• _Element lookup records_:
__________________________________________________
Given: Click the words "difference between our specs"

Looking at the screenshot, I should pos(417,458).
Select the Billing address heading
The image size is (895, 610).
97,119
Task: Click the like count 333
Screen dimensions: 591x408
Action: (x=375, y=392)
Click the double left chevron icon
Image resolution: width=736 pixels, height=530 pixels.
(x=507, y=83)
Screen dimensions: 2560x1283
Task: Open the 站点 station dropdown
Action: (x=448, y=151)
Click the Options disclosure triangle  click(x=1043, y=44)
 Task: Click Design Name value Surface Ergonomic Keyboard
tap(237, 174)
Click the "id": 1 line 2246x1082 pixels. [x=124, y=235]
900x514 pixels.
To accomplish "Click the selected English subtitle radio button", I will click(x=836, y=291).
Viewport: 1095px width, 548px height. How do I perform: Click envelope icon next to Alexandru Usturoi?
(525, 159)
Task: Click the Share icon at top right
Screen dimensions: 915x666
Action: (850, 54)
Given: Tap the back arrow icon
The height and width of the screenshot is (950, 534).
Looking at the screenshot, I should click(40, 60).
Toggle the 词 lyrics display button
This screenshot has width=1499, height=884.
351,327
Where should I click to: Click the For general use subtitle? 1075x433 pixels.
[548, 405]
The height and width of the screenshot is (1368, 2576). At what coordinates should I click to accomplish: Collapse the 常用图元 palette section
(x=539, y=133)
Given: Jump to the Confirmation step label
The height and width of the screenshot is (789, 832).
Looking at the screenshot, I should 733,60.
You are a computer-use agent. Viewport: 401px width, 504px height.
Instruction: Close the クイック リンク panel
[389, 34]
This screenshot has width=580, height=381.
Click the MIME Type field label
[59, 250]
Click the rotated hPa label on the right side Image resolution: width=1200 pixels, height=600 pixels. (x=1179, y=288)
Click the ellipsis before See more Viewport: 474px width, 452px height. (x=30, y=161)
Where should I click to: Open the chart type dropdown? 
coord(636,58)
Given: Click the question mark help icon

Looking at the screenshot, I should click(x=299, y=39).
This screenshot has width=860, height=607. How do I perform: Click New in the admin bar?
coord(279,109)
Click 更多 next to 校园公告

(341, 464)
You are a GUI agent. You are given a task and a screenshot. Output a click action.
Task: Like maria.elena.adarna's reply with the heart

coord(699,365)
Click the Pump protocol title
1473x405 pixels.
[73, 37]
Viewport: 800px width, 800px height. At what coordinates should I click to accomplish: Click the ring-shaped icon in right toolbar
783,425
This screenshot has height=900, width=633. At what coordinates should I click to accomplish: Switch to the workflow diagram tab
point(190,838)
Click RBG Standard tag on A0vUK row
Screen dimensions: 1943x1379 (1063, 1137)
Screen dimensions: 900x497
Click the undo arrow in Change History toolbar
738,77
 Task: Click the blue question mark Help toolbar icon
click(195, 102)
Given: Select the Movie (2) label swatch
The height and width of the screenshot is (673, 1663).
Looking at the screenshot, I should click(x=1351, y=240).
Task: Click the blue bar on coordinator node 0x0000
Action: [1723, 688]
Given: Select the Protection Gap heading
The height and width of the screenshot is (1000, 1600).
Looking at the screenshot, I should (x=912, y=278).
__________________________________________________
• _YOUR GOAL_: Rewrite the part of the rows that opens with the line containing "Screen dimensions: 900x497" and closes at the end of the rows. Replace "Select" with "Choose" and leave everything else unchanged.

• _RESULT OF THIS TASK_:
Screen dimensions: 900x497
Click the undo arrow in Change History toolbar
738,77
 Task: Click the blue question mark Help toolbar icon
click(195, 102)
Given: Choose the Movie (2) label swatch
The height and width of the screenshot is (673, 1663).
Looking at the screenshot, I should click(x=1351, y=240).
Task: Click the blue bar on coordinator node 0x0000
Action: [1723, 688]
Given: Choose the Protection Gap heading
The height and width of the screenshot is (1000, 1600).
Looking at the screenshot, I should (x=912, y=278).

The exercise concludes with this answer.